#### [Exercise details]
Beginning at the first line of the data, print each line exactly, stopping after the line that contains "Switch to the 文本扩展 tab".

[Data records Boundary: Start]

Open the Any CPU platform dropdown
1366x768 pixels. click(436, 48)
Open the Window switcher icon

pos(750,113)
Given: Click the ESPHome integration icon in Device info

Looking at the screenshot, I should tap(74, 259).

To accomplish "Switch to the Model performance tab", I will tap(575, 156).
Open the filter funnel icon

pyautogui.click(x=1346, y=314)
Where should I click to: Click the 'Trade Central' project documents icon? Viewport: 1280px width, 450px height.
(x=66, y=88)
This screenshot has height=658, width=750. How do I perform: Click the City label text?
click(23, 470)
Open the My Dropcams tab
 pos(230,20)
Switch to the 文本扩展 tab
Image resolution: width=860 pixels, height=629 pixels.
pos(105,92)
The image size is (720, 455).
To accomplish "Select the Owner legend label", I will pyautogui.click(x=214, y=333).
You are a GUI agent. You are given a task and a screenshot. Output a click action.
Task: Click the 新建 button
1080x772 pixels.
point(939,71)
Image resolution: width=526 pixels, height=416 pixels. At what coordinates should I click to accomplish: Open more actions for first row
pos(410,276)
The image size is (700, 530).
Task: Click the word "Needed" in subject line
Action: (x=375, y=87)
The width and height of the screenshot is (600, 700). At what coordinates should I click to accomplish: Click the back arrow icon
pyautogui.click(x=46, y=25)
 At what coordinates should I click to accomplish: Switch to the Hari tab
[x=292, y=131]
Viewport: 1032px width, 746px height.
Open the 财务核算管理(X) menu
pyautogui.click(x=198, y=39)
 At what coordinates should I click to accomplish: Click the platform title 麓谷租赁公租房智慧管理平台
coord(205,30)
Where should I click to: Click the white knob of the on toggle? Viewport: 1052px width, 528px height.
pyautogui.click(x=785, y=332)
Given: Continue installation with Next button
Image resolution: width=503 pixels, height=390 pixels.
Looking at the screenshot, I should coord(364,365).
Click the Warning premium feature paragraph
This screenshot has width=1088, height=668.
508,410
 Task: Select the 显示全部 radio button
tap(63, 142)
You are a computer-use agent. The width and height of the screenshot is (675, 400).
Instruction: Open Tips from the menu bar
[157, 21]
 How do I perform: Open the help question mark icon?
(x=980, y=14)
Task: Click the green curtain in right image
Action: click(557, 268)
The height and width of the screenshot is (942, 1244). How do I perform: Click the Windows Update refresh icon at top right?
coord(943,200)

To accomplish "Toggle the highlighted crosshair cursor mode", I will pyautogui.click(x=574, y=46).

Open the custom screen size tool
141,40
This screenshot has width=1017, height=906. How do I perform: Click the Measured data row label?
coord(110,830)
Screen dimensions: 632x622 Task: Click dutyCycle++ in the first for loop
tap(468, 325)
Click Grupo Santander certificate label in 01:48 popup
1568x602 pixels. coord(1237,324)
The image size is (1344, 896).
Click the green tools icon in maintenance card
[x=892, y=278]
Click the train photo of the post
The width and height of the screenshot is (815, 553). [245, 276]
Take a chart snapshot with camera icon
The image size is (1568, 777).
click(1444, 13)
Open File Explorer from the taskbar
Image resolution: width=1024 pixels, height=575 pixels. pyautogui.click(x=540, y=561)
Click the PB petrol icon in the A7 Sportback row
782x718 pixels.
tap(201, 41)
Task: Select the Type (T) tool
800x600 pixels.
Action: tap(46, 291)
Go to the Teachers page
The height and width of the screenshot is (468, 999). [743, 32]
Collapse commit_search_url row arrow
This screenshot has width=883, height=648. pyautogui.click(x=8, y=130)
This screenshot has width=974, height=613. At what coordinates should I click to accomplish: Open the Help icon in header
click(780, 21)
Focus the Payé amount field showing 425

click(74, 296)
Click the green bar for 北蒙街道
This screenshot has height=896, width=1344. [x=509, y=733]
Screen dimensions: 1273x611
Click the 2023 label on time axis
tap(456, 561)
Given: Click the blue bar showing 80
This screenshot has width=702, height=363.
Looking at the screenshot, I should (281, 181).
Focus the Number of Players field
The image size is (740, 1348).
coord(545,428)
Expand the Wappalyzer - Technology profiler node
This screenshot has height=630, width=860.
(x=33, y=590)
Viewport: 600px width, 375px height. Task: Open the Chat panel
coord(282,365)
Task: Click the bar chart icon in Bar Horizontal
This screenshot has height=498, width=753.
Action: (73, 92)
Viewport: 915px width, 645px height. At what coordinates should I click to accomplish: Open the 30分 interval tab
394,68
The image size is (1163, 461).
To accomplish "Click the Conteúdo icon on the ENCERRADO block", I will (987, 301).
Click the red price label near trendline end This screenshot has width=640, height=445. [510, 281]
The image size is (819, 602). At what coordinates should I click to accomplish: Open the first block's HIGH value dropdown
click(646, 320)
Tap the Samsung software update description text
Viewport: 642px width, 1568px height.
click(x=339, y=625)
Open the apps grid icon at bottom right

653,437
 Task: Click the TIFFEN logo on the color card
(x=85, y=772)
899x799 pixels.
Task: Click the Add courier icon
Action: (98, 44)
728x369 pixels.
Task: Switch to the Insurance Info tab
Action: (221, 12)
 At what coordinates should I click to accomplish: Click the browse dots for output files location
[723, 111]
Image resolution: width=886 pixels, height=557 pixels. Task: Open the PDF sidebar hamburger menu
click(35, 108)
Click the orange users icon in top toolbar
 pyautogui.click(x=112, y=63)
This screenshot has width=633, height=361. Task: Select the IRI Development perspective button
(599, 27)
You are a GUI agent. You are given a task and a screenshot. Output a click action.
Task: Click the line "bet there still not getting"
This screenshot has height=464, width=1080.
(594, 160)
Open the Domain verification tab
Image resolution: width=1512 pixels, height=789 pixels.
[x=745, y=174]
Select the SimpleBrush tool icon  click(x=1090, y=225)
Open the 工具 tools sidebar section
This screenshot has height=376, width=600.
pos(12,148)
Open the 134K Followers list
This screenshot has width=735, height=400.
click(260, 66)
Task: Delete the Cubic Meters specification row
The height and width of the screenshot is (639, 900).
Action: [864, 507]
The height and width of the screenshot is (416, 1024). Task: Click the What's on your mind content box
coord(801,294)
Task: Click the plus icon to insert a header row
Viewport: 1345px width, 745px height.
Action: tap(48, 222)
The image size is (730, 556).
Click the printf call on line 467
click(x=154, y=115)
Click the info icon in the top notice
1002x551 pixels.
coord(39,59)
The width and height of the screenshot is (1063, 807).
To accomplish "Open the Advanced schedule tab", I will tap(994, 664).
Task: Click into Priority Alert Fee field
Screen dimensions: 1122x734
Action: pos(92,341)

[Data records Boundary: End]

#### [Task answer]
Open the Any CPU platform dropdown
1366x768 pixels. click(436, 48)
Open the Window switcher icon

pos(750,113)
Given: Click the ESPHome integration icon in Device info

Looking at the screenshot, I should tap(74, 259).

To accomplish "Switch to the Model performance tab", I will tap(575, 156).
Open the filter funnel icon

pyautogui.click(x=1346, y=314)
Where should I click to: Click the 'Trade Central' project documents icon? Viewport: 1280px width, 450px height.
(x=66, y=88)
This screenshot has height=658, width=750. How do I perform: Click the City label text?
click(23, 470)
Open the My Dropcams tab
 pos(230,20)
Switch to the 文本扩展 tab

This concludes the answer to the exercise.